Assuming that and refering to the jne optimized version, it would mean that the else block is in fact considered to be more likely executed than the if block in the program flow.

But what does it mean exactly? Since there is no assumption on the a value in the foo function by the compiler, such probability relies on the programmer's writings only (who could in fact have used if ( !a ) instead of if ( a ) and inverted function calls).

Does that mean that it should be considered as a good practice to treat if conditional blocks as exceptional cases (and not the normal execution flow)?

That is:

if ( !cond ) {
    // exceptional code
}
else {
    // normal continuation
}

instead of:

if ( cond ) {
    // normal continuation
}
else {
    // exceptional code
}

(of course, one could prefer using return statement inside relevant block to limit indentation size).

Answer 1

I once had significant amount of performance optimization actions on ARM(7,9). It was plain C, dumb enough compiler (SDT AFAIR). One of the way to save some CPU resources was to analyse if branches and rewrite if condition so normal flow doesn't break linear instructions sequence. This had positive effect both because of CPU prediction block more efficient usage and more efficient code segment memory cache usage.

I think here we see optimization which is very close. In first code fragment both branches lead to normal sequence being broken (line with lavel 6 for one branch and 12 for another). In second fragment one branch instructions are ordered up to retq and other branch sequence has single jump (not worse than it was in first fragment). Please pay attention to 2 retq instructions.

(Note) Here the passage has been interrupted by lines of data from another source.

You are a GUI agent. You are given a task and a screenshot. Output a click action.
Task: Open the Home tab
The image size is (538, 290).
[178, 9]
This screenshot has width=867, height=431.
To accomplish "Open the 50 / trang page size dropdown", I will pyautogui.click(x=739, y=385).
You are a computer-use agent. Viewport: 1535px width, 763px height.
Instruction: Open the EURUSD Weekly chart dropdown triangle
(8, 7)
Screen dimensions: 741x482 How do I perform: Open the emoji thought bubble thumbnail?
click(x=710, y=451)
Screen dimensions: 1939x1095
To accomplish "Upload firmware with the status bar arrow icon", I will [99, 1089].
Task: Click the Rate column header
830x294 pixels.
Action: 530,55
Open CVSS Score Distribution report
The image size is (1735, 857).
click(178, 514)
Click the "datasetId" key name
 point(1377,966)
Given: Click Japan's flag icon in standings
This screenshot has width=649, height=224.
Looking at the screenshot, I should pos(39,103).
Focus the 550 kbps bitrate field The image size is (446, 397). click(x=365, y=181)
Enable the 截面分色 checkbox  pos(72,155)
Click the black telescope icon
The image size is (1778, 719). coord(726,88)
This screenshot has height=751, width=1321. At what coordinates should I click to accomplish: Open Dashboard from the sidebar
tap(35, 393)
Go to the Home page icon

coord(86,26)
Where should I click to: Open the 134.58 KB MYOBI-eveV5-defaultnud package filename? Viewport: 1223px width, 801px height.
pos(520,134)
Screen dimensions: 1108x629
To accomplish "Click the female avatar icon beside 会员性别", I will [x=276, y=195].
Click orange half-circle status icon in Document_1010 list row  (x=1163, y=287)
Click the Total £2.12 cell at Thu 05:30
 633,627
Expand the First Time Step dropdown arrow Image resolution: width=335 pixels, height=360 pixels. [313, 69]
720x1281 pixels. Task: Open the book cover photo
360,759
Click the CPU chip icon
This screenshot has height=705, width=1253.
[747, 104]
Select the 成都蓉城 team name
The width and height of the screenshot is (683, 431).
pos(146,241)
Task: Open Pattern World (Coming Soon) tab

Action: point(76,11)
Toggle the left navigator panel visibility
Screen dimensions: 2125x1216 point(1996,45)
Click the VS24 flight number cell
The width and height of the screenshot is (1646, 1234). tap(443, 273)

So as I can see this is not the question of je or jne but rather question of blocks reordering so branches are linear instructions sequence with one of them entered without any jump and full prediction block power saved.

Regarding to "why GCC prefers one branch over another"... I see in documentation this can be result of static branch prediction (based on calls inside translation unit?). Anyway I'd recommend to play with __builtin_expect to have more detailed answer.